Parker Gallant alerts us to a “‘Final Report’ from the Canada Electricity Advisory Council” wherein “To understand the impact of the transition on affordability for Canadians – the changes to their energy wallets – the Council collaborated with the Transition Accelerator, an energy think tank, to conduct a nuanced and data-driven analysis.” Nuanced, no less. And data-driven. Not politics-driven. Heavens no. Though of course “The modelling indicated that 7 in 10 Canadian households would see net savings, while 3 in 10 would see net cost increases. On the whole, Canadians could expect to save $15 billion in total energy-related costs, despite a doubling of the rate of electricity-sector investment.” Whee. Free money. And only a curmudgeon would point out that this body is very obviously part of the government trying to force this transition down our throats no matter how we try to squawk about affordability, and good luck finding out how much money the government is giving it to say they’re right about everything and wise and kind besides.

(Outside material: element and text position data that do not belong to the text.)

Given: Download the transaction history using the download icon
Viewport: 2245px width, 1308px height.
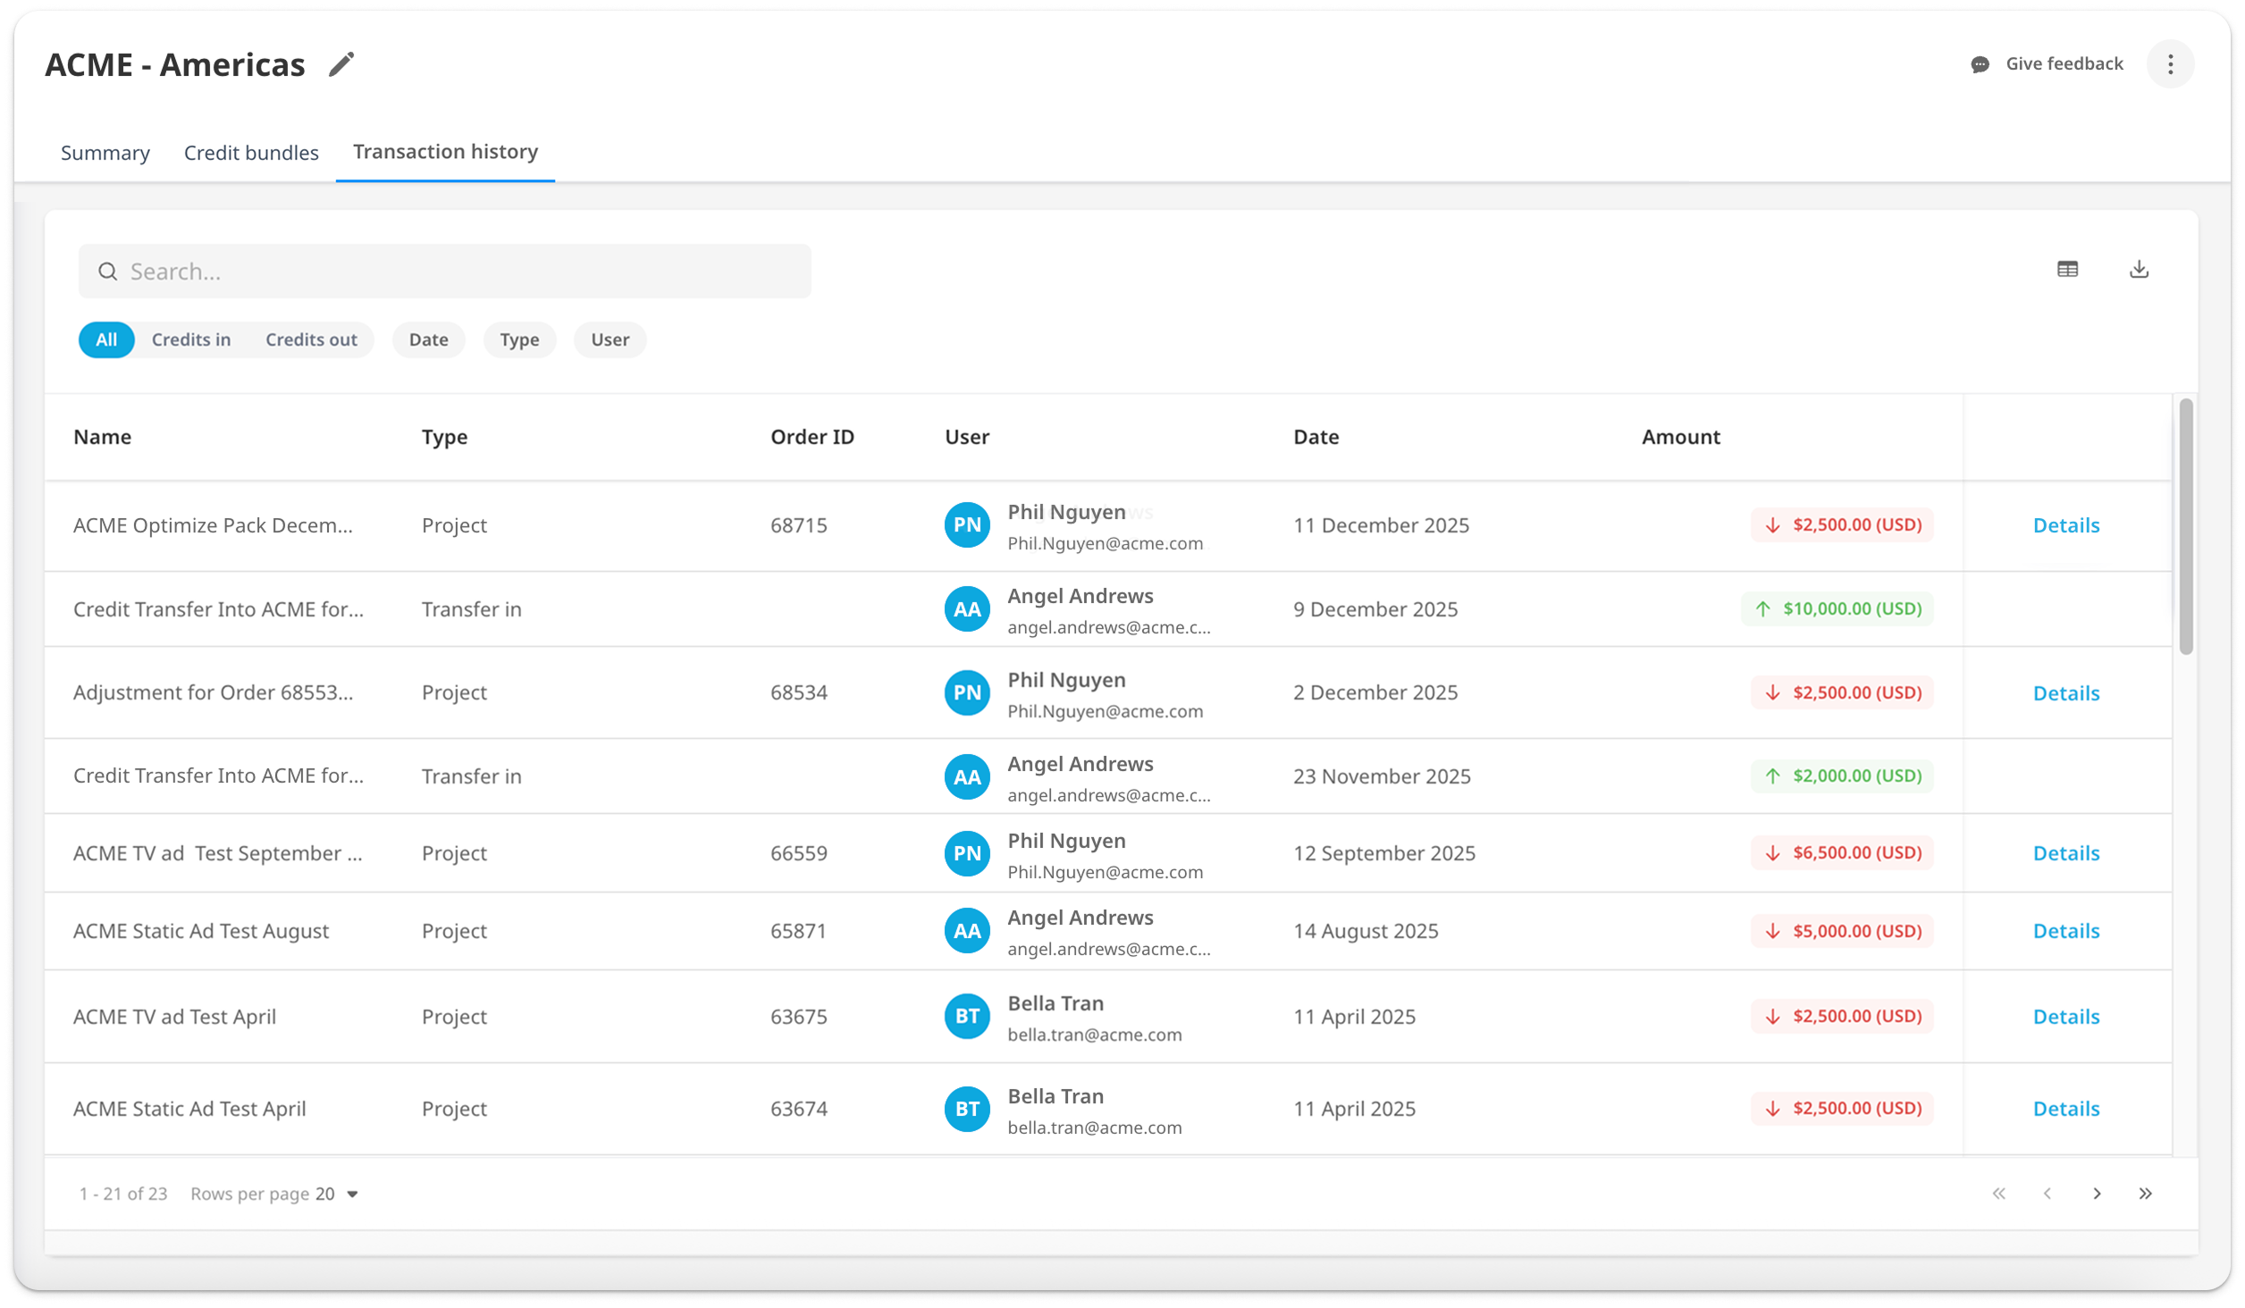Looking at the screenshot, I should pos(2139,269).
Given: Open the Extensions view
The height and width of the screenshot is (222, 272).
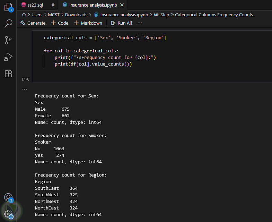Looking at the screenshot, I should pos(8,74).
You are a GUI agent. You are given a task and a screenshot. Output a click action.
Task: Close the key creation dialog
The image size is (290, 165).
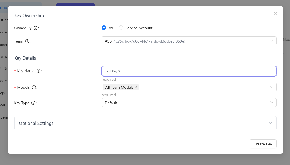click(x=275, y=14)
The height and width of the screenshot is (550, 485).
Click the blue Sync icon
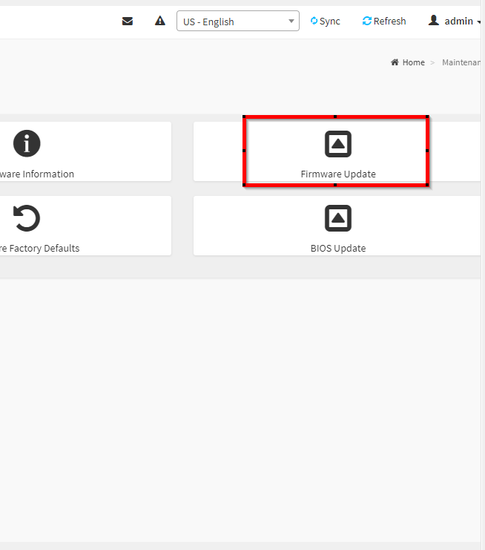point(314,21)
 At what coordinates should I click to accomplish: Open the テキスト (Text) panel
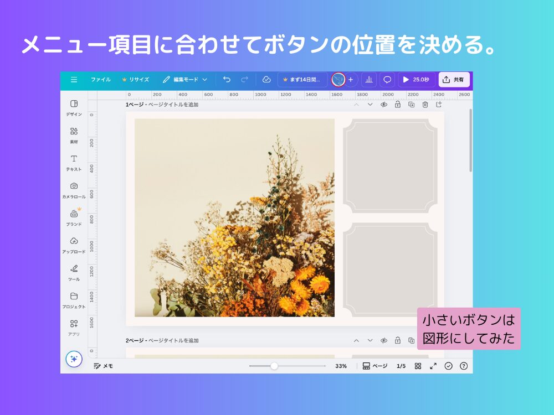[74, 162]
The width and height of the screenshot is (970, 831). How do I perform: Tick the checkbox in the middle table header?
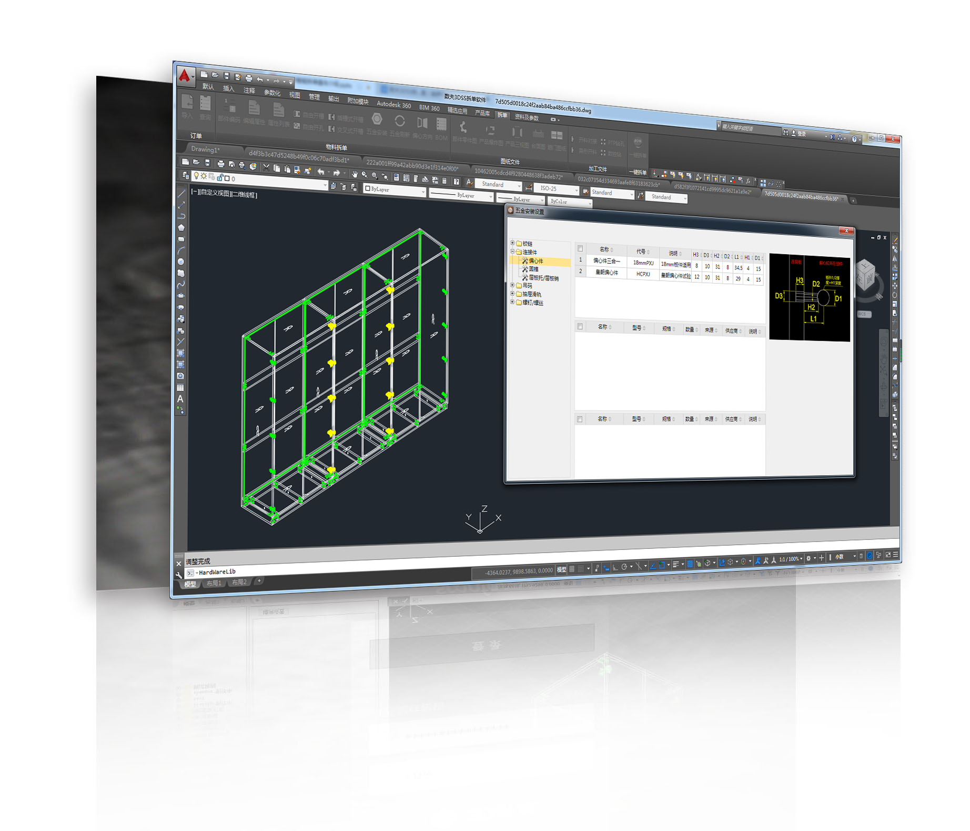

As for the Transition Accelerator, don’t go looking on their website for any boring Annual Reports explaining where their money comes from. You go down a rabbit hole of Clean Economy Funds and universities and whatnot. But its Board chair, Bruce Lourie, is well-known to those who explore such rabbit holes, being also President of the Ivey Foundation, a board member at the Canadian Climate Institute and the SeedChange Foundation, as well as a fellow at Queen’s and much more besides. For instance a key architect of Ontario’s disastrous “Green Energy Act” that doubled electricity prices.
A 2019 book he coauthored, Slow Death by Rubber Duck “about the toxicity of everyday life” including the frying pans of death, describes Lourie modestly as:
“an environmental thought leader in Canada and an acknowledged global expert on pollution and sustainable energy. He has founded many important environmental organizations such as the Clean Economy Fund, Canadian Environmental Grantmakers Network, the Sustainability Network and the Canadian Energy Efficiency Alliance. Bruce is President of the Ivey Foundation, one of the largest private foundations supporting sustainability in the country, and is an advisor to Canada’s Ecofiscal Commission.”
So one of them. Not one of us. Fingers in every pie, paycheques from every direction, many obscure, possibly governmental or from large radical American foundations. Oh what a tangled web…
Here we refer not primarily to the financial stuff. Though as usual we do think it’s a bit rich to be told we skeptics are in it for the money, unlike the pure motives of those riding the real gravy train around in circles. We refer to the scenarios that result.
With any kind of modeling other than that in fields like chemistry where linear algebra brings home the bacon, the outcomes depend on such a chain of unverifiable assumptions that it’s very hard to believe anything you are told, or should be, especially if you’re buying the modeling from people who know very well what you want to hear, want to say it, and are thoroughly insulated from any professional consequences for being constantly wildly wrong.
So the key question in this situation remains how much confidence you have that the “nuanced” and “data-driven” study in question represents a sober, skeptical, hard-headed look at the plans of the government that commissioned it. And if you nod solemnly and say no question, these are the genuine goods, well, you’re in line for some lavish grants. But heaven help the rest of us if your plans get acted on.
Bet Lourie's annual income directly and indirectly from the taxpayer is well into six figures,and maybe seven from all sources!Would also venture that
Lourie has a bigger carbon footprint than most of us,and rarely if ever uses public transit.These holier-than-thou types rarely practice what they preach!
Rent seekers and leviathan, like flies and the stinky stuff.